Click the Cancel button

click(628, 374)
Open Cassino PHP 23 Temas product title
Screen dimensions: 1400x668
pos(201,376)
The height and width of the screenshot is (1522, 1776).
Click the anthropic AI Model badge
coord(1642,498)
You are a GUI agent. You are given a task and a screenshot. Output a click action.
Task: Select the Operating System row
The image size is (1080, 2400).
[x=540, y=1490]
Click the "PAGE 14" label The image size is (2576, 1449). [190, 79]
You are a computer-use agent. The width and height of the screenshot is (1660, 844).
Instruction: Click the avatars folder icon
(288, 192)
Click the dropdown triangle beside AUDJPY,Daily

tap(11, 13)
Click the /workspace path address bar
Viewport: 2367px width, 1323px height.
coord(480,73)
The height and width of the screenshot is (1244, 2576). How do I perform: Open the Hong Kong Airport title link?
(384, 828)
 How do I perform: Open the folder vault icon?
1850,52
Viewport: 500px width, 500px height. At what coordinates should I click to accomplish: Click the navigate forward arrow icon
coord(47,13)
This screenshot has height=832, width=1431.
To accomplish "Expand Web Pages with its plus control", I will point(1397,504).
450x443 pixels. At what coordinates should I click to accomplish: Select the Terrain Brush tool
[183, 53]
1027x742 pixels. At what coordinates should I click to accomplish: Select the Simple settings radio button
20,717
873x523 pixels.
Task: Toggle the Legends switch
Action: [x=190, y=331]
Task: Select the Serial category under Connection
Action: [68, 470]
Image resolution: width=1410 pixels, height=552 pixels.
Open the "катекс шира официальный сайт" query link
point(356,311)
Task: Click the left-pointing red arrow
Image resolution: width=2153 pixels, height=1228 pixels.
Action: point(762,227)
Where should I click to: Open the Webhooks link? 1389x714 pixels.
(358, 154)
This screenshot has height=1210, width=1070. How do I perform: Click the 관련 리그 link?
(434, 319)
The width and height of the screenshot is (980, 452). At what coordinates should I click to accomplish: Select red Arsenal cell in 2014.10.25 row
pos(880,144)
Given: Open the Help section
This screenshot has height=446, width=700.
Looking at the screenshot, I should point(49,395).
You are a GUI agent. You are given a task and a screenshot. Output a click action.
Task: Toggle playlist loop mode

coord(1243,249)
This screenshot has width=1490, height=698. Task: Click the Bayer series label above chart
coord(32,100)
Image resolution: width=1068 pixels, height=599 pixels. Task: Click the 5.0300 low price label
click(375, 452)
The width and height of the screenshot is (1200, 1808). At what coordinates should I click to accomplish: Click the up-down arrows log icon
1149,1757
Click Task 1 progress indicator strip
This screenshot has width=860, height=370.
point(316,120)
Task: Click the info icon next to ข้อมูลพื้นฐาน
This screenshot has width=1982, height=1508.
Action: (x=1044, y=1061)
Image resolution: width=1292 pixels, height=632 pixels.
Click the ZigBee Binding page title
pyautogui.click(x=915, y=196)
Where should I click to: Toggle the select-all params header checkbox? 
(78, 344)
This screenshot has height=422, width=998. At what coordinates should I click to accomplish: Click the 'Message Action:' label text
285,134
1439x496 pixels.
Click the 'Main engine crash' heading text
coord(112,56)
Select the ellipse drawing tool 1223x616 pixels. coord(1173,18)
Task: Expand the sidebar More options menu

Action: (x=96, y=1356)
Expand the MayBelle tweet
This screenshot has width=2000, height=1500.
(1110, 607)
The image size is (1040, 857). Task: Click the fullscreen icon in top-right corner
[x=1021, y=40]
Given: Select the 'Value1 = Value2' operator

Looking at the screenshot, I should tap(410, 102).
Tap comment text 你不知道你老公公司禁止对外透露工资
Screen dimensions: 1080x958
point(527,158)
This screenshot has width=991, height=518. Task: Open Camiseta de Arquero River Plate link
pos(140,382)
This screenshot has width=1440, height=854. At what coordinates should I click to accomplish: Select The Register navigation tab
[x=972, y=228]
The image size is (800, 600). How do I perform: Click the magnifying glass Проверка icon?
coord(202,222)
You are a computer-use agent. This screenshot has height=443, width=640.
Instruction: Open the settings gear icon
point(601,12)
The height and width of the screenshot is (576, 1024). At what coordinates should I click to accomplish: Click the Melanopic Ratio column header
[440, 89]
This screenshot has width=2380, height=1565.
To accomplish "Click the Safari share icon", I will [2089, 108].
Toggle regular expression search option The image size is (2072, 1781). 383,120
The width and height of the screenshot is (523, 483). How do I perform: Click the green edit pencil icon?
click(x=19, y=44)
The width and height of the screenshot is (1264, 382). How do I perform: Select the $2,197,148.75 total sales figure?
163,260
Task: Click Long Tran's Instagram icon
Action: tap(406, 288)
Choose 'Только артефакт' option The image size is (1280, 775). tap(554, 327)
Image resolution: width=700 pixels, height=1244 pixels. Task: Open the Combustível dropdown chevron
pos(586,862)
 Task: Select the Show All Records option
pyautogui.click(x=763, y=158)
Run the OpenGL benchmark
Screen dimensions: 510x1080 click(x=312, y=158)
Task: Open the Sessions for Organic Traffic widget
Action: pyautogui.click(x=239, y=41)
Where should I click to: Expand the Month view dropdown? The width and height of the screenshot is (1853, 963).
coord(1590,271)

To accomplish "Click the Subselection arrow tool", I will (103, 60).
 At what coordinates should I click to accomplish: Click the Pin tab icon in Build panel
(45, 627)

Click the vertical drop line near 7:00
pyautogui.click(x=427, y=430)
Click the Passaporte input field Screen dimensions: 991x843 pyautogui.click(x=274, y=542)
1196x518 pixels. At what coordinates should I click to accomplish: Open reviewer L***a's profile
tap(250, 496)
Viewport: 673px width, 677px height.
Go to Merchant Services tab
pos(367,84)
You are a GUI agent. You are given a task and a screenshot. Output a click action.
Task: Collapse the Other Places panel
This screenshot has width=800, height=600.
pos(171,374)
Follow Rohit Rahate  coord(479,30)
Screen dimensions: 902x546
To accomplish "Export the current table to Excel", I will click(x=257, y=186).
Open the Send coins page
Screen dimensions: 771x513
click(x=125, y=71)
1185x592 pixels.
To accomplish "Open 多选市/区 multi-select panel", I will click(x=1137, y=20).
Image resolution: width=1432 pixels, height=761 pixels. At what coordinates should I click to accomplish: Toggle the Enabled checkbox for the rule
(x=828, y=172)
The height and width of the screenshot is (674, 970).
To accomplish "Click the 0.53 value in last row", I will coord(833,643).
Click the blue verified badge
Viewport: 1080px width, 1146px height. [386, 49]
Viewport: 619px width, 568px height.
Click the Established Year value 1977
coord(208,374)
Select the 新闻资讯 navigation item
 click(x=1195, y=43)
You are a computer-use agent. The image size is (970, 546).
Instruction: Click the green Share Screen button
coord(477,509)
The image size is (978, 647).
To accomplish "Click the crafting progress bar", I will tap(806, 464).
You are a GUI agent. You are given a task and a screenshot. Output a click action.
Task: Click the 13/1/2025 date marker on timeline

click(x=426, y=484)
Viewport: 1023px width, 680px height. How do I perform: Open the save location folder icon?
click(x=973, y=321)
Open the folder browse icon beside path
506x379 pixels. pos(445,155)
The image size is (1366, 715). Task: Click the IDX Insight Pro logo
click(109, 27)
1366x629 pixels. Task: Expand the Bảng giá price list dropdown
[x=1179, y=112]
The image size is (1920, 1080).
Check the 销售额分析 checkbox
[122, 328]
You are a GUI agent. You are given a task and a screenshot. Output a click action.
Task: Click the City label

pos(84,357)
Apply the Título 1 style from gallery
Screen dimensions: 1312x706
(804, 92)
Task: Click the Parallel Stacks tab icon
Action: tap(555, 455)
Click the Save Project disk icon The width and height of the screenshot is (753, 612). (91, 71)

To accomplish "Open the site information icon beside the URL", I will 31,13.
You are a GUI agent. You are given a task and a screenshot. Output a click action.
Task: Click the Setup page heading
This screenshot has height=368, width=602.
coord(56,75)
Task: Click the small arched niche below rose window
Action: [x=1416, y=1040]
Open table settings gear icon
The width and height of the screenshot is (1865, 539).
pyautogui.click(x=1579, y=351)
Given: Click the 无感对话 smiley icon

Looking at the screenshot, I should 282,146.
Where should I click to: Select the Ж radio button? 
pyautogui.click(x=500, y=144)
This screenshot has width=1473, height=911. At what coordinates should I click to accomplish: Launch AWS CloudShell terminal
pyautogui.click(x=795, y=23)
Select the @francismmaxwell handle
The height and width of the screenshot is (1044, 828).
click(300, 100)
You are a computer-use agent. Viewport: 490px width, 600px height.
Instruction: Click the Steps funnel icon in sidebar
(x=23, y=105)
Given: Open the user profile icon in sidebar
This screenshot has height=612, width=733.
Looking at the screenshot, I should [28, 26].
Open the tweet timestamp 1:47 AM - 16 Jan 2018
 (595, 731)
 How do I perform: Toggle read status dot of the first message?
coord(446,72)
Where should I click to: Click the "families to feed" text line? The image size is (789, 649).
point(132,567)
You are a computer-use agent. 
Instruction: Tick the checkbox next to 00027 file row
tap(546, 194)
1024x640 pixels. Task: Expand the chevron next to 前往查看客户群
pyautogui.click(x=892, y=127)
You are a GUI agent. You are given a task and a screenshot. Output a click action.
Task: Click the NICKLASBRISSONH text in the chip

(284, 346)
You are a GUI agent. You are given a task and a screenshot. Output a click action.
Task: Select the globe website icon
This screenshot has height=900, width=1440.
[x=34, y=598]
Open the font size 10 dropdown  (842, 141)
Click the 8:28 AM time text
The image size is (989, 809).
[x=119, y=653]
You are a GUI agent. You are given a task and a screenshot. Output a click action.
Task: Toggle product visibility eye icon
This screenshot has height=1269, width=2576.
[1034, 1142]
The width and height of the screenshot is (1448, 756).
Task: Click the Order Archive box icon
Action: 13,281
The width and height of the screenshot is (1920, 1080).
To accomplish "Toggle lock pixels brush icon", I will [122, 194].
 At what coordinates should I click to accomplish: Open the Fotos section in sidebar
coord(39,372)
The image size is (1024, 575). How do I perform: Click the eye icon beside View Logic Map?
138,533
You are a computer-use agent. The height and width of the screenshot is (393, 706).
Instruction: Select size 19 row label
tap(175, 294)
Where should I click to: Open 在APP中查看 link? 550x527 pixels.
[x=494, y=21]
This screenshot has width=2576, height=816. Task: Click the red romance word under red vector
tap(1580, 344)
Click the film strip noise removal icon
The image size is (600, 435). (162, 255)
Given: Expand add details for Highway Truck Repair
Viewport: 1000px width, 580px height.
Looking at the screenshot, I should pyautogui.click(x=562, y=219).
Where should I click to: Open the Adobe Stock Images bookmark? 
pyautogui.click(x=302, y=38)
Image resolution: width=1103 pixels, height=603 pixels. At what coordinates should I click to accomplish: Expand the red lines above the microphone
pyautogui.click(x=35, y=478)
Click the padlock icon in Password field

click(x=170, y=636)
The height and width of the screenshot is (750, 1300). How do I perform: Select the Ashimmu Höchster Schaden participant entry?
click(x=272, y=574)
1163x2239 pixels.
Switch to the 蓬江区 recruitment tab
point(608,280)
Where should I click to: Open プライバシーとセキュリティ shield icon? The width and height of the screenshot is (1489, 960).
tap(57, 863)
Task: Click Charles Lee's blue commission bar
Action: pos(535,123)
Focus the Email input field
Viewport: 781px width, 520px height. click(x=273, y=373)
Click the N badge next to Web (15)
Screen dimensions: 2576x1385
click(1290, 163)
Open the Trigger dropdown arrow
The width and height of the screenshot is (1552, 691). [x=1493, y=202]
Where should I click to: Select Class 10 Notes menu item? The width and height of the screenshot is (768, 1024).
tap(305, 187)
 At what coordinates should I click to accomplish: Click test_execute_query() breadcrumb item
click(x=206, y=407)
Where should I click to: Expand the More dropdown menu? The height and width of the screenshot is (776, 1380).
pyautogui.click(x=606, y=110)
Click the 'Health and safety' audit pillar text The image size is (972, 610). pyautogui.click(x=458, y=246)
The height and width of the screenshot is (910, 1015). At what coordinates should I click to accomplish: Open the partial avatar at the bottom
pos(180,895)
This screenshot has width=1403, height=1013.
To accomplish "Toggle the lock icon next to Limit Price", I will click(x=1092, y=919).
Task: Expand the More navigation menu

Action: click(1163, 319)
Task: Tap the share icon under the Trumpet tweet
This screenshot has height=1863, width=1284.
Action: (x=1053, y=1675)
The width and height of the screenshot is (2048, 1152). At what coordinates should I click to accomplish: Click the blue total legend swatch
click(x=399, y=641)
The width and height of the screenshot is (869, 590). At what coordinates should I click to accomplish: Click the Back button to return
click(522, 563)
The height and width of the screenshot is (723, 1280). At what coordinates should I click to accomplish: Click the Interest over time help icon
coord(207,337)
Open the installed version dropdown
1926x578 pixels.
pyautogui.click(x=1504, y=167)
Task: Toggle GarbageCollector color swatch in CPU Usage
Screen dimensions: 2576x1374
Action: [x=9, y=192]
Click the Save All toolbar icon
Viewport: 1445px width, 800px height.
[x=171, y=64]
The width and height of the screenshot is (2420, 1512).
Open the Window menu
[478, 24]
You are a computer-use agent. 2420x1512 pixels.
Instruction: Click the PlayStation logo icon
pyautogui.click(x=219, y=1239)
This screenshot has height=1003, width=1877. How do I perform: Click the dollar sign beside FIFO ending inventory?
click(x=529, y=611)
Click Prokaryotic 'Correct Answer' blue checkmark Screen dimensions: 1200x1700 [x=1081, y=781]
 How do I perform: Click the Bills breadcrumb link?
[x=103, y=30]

-.-.-

» Task to carry out:
Print the stretch of entries above, word for word, from the line containing "Apply the Título 1 style from gallery" through the line containing "I will 31,13.".

» Response to this exercise:
Apply the Título 1 style from gallery
Screen dimensions: 1312x706
(804, 92)
Task: Click the Parallel Stacks tab icon
Action: tap(555, 455)
Click the Save Project disk icon The width and height of the screenshot is (753, 612). (91, 71)

To accomplish "Open the site information icon beside the URL", I will 31,13.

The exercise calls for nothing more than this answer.